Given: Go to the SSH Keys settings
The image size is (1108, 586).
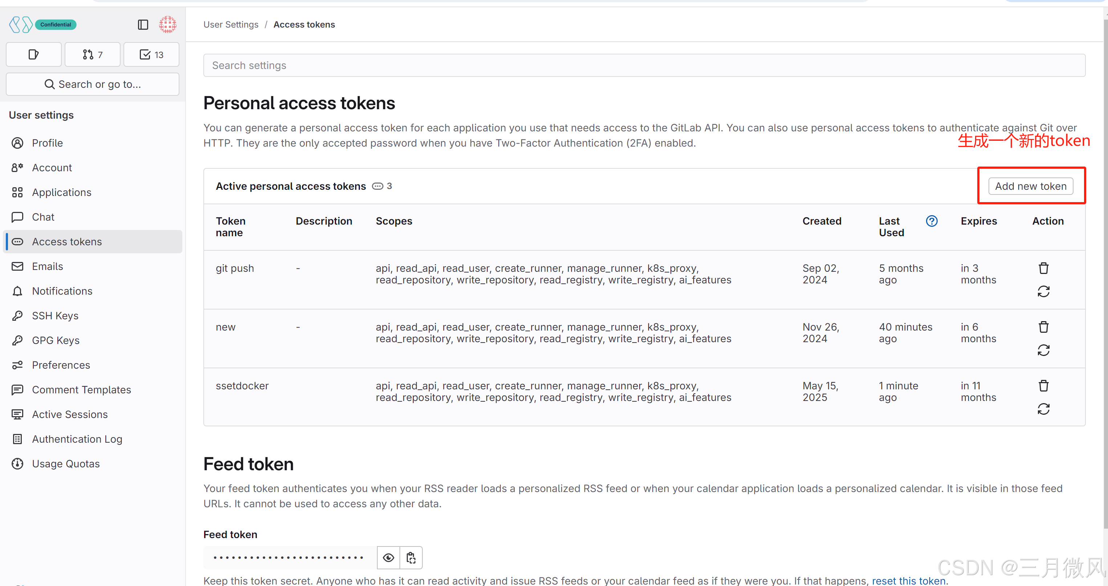Looking at the screenshot, I should click(55, 316).
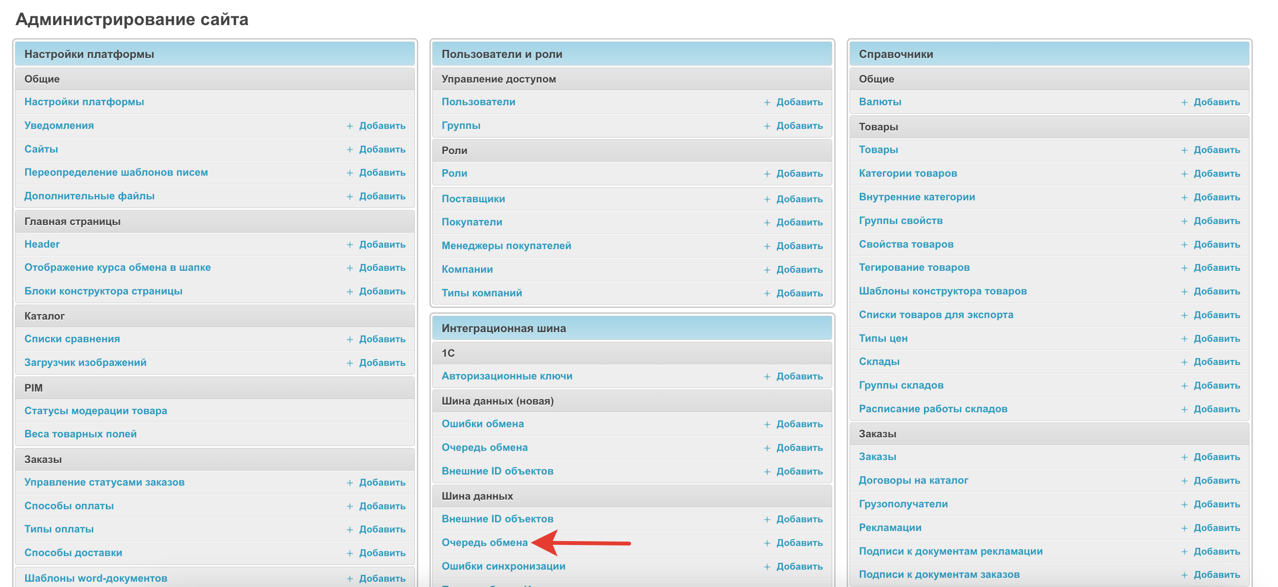This screenshot has height=587, width=1278.
Task: Click the plus icon for Пользователи row
Action: tap(767, 102)
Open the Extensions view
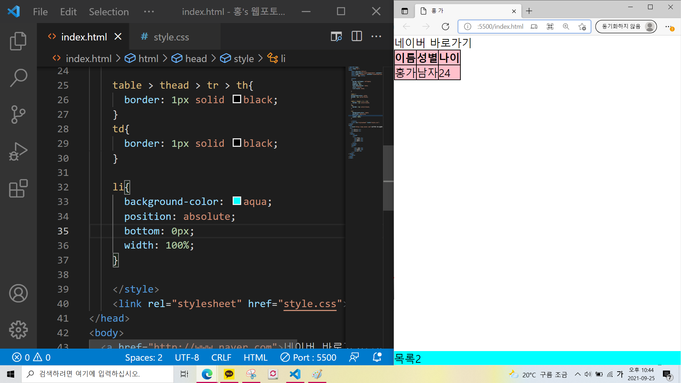The height and width of the screenshot is (383, 681). pos(18,188)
═══
* _Try it_
Pictures are to be left out; repeat all the remaining data exactly.

* _Reply_
Given: Go to the SSH Keys settings
The image size is (1108, 586).
Looking at the screenshot, I should click(55, 316).
This screenshot has height=587, width=1278.
Task: Click the plus icon for Пользователи row
Action: tap(767, 102)
Open the Extensions view
The height and width of the screenshot is (383, 681). pos(18,188)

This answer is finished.